According to Selig, the framework would let firms determine whether a product falls within CFTC oversight, SEC oversight, both, or neither. He described the partnership as ending “the days of CFTC-SEC infighting” and an effort to coordinate policy across the two market regulators.

He outlined a broader roadmap at the agency. Staff has been tasked with publishing guidance on when developers of non-custodial software – such as digital wallets and decentralized finance applications – might trigger intermediary registration under CFTC rules. The agency is also reviewing rules for retail crypto trading, including when leveraged, margined, or financed spot transactions may occur off-exchange under the “actual delivery” exception. In addition, officials are weighing purpose-fit standards for margined spot trading on exchanges and examining how to classify “true crypto-perpetuals.”

Selig detailed plans to restart and formalize oversight of event contracts, including political prediction markets. Staff will prepare guidance on how such contracts can be listed and traded consistent with the statute, and an advance notice of proposed rulemaking will seek public input on market issues. He referenced the CFTC’s 1992 no-action letter for the University of Iowa’s political markets, later expanded into policy, and indicated that current work aims to restore clear jurisdiction.

Recent litigation also featured in the remarks. The CFTC filed an amicus brief in a state-led lawsuit involving one of its registrants and continues to evaluate strategies to defend the agency’s exclusive jurisdiction over commodity derivatives when challenged by states.

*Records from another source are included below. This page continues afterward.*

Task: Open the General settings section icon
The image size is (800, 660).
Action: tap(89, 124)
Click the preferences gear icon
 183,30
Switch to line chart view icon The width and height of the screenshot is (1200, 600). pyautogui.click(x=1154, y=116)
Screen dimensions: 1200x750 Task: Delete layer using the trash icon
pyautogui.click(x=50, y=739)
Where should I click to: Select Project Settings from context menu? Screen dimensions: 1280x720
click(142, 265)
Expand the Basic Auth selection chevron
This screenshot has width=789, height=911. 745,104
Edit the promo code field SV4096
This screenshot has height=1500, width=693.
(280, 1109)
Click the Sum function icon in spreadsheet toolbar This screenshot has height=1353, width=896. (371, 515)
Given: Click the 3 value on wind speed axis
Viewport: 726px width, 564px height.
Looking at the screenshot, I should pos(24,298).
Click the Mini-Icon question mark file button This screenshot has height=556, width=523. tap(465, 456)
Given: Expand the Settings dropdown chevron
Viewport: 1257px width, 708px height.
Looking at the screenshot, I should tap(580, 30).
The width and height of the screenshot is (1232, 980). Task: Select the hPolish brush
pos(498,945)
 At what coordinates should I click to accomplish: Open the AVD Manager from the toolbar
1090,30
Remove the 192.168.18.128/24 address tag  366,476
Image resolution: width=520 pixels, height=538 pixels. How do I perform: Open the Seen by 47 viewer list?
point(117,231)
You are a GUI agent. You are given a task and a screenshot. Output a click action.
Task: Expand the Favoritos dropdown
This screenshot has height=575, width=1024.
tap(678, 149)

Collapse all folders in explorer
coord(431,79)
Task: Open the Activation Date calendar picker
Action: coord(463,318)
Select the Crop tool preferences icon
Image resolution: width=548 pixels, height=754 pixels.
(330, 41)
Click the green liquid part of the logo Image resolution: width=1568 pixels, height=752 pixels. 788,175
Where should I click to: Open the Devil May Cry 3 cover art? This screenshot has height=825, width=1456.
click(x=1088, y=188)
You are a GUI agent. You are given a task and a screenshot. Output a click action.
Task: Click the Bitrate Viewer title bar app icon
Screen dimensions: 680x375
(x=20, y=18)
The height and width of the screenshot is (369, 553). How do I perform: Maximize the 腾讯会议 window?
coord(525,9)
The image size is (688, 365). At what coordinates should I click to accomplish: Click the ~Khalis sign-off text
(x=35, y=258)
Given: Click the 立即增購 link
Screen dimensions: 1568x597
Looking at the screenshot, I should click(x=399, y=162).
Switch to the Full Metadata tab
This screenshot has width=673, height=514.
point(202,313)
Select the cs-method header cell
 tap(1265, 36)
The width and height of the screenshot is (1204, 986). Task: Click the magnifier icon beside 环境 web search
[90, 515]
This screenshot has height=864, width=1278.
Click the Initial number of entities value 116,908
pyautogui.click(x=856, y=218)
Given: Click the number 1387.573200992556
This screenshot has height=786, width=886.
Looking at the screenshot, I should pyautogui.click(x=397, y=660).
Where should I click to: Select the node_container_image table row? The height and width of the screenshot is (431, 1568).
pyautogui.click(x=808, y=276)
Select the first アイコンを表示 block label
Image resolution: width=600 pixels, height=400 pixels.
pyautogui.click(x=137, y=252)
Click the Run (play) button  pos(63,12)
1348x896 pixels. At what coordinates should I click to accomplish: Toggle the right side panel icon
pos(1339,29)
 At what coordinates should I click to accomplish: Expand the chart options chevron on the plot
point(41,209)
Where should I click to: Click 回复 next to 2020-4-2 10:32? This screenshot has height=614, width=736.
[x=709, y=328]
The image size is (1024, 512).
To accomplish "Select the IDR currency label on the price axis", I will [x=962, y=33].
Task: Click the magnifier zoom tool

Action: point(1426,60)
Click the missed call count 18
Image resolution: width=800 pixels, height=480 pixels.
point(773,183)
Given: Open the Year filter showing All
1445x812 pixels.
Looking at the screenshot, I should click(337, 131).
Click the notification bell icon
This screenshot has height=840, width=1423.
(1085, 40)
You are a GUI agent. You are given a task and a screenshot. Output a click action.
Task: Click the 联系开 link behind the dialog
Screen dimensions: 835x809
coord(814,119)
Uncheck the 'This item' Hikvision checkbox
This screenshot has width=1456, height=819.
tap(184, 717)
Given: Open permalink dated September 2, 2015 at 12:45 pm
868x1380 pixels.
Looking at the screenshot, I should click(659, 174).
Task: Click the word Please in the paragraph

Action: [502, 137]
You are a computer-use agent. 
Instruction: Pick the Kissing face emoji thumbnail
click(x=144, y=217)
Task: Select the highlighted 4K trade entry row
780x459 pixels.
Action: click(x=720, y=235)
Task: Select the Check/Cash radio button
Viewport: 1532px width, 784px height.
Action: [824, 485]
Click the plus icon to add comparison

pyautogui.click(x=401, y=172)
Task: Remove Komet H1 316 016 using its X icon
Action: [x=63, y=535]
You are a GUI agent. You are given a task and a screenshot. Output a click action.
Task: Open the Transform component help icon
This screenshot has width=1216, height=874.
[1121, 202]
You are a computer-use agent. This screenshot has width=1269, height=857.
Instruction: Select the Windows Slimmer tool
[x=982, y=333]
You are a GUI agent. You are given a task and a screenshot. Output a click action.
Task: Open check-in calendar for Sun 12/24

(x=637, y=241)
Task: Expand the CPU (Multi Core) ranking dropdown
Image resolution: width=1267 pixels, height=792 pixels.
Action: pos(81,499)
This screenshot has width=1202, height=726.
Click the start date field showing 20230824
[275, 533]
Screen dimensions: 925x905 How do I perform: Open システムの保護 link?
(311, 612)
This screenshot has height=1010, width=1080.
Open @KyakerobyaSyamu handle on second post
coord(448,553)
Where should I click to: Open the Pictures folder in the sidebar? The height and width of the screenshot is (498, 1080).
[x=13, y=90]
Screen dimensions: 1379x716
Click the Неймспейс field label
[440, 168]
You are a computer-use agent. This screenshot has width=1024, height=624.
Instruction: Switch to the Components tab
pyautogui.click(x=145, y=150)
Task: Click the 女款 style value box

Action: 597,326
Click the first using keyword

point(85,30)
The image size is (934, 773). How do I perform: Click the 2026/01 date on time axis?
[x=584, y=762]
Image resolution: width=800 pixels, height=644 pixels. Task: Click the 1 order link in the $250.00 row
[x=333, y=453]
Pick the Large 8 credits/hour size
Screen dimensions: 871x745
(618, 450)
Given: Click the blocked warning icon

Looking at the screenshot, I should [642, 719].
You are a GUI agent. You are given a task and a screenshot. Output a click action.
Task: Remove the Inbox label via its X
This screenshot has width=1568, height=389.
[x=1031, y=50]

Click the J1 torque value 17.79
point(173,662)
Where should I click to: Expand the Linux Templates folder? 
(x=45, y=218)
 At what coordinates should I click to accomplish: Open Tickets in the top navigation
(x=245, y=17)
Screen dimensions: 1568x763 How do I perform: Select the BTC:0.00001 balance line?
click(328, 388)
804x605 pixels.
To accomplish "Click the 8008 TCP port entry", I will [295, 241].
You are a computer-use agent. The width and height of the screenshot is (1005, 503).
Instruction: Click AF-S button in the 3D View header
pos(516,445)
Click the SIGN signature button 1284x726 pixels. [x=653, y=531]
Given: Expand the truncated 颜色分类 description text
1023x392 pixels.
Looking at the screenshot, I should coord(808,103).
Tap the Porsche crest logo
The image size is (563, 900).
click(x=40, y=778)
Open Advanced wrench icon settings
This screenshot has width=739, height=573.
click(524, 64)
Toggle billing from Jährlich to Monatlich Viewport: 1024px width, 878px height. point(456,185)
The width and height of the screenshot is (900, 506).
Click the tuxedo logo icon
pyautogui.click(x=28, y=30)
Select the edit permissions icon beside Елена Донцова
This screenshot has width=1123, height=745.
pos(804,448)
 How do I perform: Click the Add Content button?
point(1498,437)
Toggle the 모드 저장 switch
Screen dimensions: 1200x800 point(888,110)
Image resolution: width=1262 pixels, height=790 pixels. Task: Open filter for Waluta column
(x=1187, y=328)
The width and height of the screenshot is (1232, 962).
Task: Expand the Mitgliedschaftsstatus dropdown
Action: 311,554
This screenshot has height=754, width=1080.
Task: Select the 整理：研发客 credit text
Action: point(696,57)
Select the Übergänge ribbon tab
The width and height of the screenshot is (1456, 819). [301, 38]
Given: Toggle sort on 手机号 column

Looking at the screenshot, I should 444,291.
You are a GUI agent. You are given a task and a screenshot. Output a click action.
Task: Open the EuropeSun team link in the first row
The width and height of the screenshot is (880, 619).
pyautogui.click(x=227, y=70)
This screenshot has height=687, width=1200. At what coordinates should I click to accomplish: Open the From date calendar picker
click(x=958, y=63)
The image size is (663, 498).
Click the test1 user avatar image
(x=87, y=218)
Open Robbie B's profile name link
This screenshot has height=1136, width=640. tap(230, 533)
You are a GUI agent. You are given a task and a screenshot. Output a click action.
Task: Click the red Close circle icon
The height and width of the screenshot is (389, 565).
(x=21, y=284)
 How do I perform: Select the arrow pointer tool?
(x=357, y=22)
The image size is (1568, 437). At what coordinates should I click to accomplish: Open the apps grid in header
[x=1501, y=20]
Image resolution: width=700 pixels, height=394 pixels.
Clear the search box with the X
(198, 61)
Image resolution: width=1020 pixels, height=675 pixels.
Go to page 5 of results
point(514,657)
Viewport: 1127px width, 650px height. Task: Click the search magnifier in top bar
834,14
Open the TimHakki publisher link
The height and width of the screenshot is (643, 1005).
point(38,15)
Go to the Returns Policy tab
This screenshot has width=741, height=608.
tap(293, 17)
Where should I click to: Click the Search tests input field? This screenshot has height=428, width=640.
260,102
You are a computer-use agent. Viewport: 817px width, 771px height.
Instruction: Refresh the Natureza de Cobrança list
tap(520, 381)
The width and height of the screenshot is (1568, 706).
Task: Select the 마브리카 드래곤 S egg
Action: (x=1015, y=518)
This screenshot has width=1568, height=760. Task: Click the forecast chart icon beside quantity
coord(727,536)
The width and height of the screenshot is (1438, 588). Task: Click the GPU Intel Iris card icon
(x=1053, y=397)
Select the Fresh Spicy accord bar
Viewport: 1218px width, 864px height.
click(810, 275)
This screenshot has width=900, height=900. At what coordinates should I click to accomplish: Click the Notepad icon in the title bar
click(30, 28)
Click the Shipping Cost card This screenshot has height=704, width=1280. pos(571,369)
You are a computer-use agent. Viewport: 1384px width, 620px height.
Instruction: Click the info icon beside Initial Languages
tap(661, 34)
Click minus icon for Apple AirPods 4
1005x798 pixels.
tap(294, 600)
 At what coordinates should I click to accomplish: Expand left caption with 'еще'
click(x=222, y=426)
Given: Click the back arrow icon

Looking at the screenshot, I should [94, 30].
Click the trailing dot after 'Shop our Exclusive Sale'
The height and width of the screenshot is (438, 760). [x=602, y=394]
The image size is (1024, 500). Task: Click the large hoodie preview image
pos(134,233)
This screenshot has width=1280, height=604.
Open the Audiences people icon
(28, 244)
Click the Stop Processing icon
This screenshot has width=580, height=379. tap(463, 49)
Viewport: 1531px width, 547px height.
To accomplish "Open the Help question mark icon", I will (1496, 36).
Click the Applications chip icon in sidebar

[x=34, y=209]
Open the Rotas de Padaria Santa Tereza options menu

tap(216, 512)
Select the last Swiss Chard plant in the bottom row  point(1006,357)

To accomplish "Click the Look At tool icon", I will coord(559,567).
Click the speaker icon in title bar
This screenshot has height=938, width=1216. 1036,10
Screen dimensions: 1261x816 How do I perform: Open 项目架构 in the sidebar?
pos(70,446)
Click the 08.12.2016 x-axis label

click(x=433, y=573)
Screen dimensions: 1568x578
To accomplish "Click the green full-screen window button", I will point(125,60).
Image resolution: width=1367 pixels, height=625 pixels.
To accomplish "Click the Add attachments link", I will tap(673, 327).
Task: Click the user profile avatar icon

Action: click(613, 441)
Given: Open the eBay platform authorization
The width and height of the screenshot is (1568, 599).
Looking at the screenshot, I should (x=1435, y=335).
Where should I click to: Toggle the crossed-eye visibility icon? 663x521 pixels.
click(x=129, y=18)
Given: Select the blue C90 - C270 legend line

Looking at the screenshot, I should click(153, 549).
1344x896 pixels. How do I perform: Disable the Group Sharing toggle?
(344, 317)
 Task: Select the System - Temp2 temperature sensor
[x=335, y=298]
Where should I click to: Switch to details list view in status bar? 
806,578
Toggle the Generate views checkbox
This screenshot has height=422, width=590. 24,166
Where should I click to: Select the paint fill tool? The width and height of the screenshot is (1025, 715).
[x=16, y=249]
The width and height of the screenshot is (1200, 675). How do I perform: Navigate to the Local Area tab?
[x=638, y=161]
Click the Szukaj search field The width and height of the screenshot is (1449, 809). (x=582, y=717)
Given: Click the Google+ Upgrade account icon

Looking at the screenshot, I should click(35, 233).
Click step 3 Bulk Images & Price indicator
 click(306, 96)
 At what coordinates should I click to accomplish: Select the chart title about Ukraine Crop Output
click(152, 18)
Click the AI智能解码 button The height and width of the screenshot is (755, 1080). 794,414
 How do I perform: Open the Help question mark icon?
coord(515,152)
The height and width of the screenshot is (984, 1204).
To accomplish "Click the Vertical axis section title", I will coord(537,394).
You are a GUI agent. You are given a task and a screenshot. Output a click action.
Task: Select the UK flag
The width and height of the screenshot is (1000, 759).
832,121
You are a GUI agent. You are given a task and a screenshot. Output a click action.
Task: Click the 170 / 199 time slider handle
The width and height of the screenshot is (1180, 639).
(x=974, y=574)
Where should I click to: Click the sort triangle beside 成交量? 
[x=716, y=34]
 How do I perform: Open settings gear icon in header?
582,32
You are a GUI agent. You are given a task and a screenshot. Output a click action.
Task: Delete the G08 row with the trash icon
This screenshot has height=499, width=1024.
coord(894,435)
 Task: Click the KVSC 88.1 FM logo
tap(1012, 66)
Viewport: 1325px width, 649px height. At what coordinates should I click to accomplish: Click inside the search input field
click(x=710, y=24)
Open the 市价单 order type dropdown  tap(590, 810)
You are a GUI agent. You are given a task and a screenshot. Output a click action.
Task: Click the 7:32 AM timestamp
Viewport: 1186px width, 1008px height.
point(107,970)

Technology trends formed part of the case for updated rules. Selig pointed to blockchain, smart contracts, and artificial intelligence as reshaping how markets trade, clear, settle, and manage collateral. In his words, “AI systems executing orders at speeds and volumes far beyond human capacity,” which, in his view, calls for timely guidance.

He characterized the agenda as shifting from enforcement-led oversight. The remarks criticized the SEC’s posture under former Chair Gary Gensler, which, in Selig’s view, “drove the crypto industry offshore,” and noted the CFTC’s earlier attempt to block political prediction markets ahead of the 2024 elections. “This means the CFTC has a generational opportunity to build on its historical role as a forward-looking regulator that applies principles-based oversight,” he told attendees.

Selig also credited political support for the agenda, stating that President Trump “deserves all the credit for pushing the U.S. marketplace to finally fully commit to a financial future with crypto playing a central role.”

On the potential of prediction markets, he added: “It’s my hope that, by marrying prediction markets with blockchains, we can see how decentralized trust and truth can act as a check on disinformation, outright falsity and the threat of debanking.”

He closed by asserting that U.S. markets are “at the beginning of another great wave of innovation,” with crypto assets moving into the mainstream as digitization accelerates.

On March 3, 2026, Selig said guidance on perps, DeFi and prediction markets is coming soon, and that the CFTC aims to allow “true professional futures” trading in the U.S. in about a month. As the CFTC’s sole commissioner, Selig said he can issue interim guidance before formal rulemaking. He added that perpetuals shifted offshore because U.S. rules were unclear, while Atkins pointed to recent court limits on agency deference and the pending Digital Asset Market Clarity Act.